Fondu Enchainé 1 (part 1)

« Putain, j'vois ici les hommes les plus forts et les plus intelligents que j'aie jamais vus, j'vois tout ce potentiel et j'le vois gâché. J'vois une génération entière qui travaille à des pompes à essences, qui fait le service dans des restos, qui est esclave d'un petit chef dans un bureau. La pub nous fait courir après des voitures et des fringues, on fait des boulots qu'on déteste pour se payer des merdes qui nous servent à rien. On est les enfants oubliés de l'histoire mes amis, on a pas de but ni de vraie place; on a pas de grande guerre, pas de grande dépression. Notre grande guerre est spirituelle, notre grande dépression, c'est nos vies. La télévision nous a apprit à croire qu'un jour on serait tous des millionnaires, des dieux du cinéma ou des rock stars, mais c'est FAUX. Et nous apprenons lentement cette vérité. On en a vraiment, vraiment plein le cul. »

 

FIGHT CLUB, Tyler

images

 

Un mince rayon de soleil filtra entre ses paupières closes. Il grogna un peu et ramena la couverture sur son menton. Il ne voulait pas ouvrir les yeux. Pas envie. La flemme l'avait pris à bras le corps, jamais il ne sortirait de ce lit.
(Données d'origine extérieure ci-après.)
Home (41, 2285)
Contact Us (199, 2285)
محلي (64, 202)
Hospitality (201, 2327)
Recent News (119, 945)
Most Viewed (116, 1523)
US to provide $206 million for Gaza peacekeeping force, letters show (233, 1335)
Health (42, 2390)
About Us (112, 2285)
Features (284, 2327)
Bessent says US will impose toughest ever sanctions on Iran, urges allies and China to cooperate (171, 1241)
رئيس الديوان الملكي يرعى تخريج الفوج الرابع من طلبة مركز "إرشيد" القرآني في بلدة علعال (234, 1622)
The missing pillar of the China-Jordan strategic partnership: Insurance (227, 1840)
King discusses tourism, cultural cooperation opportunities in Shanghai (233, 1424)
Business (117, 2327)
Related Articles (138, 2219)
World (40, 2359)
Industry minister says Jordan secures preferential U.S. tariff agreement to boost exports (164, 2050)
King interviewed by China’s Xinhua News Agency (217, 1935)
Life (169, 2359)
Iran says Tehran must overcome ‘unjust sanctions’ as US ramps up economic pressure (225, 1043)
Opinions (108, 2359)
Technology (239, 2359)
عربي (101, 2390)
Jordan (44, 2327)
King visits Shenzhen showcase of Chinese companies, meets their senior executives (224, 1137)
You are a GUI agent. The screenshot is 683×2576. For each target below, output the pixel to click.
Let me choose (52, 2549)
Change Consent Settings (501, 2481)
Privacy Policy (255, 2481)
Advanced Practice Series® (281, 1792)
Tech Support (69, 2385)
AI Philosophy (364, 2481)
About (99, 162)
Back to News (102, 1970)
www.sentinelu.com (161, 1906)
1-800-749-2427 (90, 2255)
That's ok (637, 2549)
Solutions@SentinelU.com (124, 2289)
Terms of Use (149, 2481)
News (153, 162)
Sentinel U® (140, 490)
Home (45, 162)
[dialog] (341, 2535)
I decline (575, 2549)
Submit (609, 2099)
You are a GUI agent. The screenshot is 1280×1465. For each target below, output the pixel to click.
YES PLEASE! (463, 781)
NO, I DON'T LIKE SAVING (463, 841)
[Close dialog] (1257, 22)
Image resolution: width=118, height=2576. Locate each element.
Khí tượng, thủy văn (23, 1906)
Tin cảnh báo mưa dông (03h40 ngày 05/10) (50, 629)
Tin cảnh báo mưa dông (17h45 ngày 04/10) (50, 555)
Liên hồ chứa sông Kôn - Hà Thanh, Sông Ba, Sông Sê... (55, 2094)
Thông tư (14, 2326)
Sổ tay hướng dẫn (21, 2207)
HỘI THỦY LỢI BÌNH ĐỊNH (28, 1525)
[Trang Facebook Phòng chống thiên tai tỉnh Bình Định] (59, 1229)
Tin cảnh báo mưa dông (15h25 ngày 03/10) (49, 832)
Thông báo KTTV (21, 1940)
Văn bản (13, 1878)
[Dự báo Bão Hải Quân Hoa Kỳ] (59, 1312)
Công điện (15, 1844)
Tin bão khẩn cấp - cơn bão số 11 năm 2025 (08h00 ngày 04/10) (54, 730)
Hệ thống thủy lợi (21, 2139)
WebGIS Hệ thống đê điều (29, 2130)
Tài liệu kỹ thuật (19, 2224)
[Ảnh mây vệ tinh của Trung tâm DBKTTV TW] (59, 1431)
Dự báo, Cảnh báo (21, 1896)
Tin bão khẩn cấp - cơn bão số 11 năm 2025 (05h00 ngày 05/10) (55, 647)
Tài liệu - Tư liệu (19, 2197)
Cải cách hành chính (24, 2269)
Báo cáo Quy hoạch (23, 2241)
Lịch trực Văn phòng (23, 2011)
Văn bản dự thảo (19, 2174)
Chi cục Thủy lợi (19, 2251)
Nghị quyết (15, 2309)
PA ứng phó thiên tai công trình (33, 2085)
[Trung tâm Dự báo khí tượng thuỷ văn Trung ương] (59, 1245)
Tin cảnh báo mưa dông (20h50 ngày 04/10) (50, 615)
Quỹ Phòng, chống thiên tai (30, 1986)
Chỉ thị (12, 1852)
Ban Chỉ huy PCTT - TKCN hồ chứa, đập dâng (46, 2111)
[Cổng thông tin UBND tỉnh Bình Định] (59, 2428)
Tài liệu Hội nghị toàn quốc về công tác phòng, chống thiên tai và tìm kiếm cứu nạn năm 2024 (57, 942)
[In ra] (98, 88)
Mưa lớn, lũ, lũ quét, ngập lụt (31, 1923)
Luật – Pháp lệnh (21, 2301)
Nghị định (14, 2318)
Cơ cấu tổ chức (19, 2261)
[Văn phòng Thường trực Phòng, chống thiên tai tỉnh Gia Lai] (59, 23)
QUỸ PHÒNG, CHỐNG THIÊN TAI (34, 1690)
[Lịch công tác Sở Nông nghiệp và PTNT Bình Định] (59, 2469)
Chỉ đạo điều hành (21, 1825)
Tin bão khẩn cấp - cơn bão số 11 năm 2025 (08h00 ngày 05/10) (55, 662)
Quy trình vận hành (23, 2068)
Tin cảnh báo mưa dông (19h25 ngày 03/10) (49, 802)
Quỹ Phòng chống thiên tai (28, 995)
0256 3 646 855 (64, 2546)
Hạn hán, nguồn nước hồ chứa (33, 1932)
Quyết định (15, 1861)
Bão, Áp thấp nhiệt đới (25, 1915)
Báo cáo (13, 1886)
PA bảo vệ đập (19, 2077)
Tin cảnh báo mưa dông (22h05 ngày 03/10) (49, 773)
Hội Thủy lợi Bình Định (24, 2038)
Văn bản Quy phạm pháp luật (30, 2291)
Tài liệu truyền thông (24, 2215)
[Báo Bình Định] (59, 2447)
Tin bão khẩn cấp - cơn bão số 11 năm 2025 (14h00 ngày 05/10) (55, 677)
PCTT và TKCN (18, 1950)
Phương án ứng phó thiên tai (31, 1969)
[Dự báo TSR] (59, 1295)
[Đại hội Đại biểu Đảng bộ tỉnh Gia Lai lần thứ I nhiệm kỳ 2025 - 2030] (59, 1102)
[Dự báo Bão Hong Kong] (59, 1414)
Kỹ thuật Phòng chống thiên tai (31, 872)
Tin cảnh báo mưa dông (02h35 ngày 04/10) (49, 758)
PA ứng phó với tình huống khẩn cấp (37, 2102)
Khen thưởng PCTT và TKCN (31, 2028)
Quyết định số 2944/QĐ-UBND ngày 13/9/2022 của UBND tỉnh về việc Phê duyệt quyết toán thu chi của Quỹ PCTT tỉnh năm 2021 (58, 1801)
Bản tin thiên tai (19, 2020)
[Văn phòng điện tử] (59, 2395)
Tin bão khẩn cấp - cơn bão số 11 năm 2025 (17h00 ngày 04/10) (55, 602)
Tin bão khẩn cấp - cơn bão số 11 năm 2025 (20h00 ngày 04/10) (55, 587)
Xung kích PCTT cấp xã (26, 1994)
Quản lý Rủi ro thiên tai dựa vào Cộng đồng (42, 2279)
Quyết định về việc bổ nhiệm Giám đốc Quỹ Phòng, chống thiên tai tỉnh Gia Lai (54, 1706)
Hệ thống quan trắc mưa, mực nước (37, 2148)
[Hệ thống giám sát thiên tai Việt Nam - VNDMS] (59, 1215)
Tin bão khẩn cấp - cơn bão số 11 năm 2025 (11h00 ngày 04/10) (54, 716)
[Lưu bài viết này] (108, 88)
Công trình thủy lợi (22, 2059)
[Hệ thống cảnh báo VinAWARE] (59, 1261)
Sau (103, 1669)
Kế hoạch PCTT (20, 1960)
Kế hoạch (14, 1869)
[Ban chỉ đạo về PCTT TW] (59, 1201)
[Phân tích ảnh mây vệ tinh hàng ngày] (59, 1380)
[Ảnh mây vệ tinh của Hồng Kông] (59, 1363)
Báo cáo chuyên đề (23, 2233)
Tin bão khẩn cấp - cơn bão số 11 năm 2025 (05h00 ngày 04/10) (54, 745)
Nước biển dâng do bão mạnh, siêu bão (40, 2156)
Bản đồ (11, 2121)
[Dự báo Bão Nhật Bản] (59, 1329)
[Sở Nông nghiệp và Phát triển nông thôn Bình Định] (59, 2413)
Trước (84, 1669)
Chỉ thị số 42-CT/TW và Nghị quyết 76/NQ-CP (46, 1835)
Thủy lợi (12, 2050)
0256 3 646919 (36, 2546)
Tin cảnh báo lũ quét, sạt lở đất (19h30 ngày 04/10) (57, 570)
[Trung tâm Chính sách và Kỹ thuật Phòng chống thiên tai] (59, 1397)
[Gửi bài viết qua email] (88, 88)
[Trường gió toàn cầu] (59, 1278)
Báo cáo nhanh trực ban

D'autant que le cours d'aujourd'hui n'était pas si important. La preuve, il n'avait aucunement prit la peine de le préparer. Et puis d'ailleurs, à quoi bon se donner du mal? De toutes façons, personne ne l'écoutait jamais.

Cet homme-là aimait décidément beaucoup les adages et parce qu'une fois n'est pas coutume, il allait donc rester dans son lit. Aujourd'hui, il se cacherait bien au chaud sous les couvertures. Ainsi, il allait faire des heureux : lui et ceux qui s'infligeaient son cours en option pour grappiller quelques malheureux points. Sauf peut-être ces deux trois pinups callipyges qui venaient parfois l'y reluquer, les yeux tout ronds, l'écume picotante à la commissure des lèvres...Un peu comme s'il avait été un énorme donut ou un menu maxi best-of royal cheese assorti d'un sundae caramel...Il aurait été davantage flatté de ne pas leur plaire...

En flânant dans les couloirs, à l'heure du déjeuner ou en assistant à d'autres cours, il lui était quelques fois arrivé de surprendre des bribes de conversations d'étudiants, lesquels qualifiaient les matière et méthodes d'enseignement de Mr.Gabriel Bianchi de ''soporifiques'', d'''inintéressantes'' bref, de ''mortelles'' (dans le sens ''bien chiantes'') pour employer le jargon.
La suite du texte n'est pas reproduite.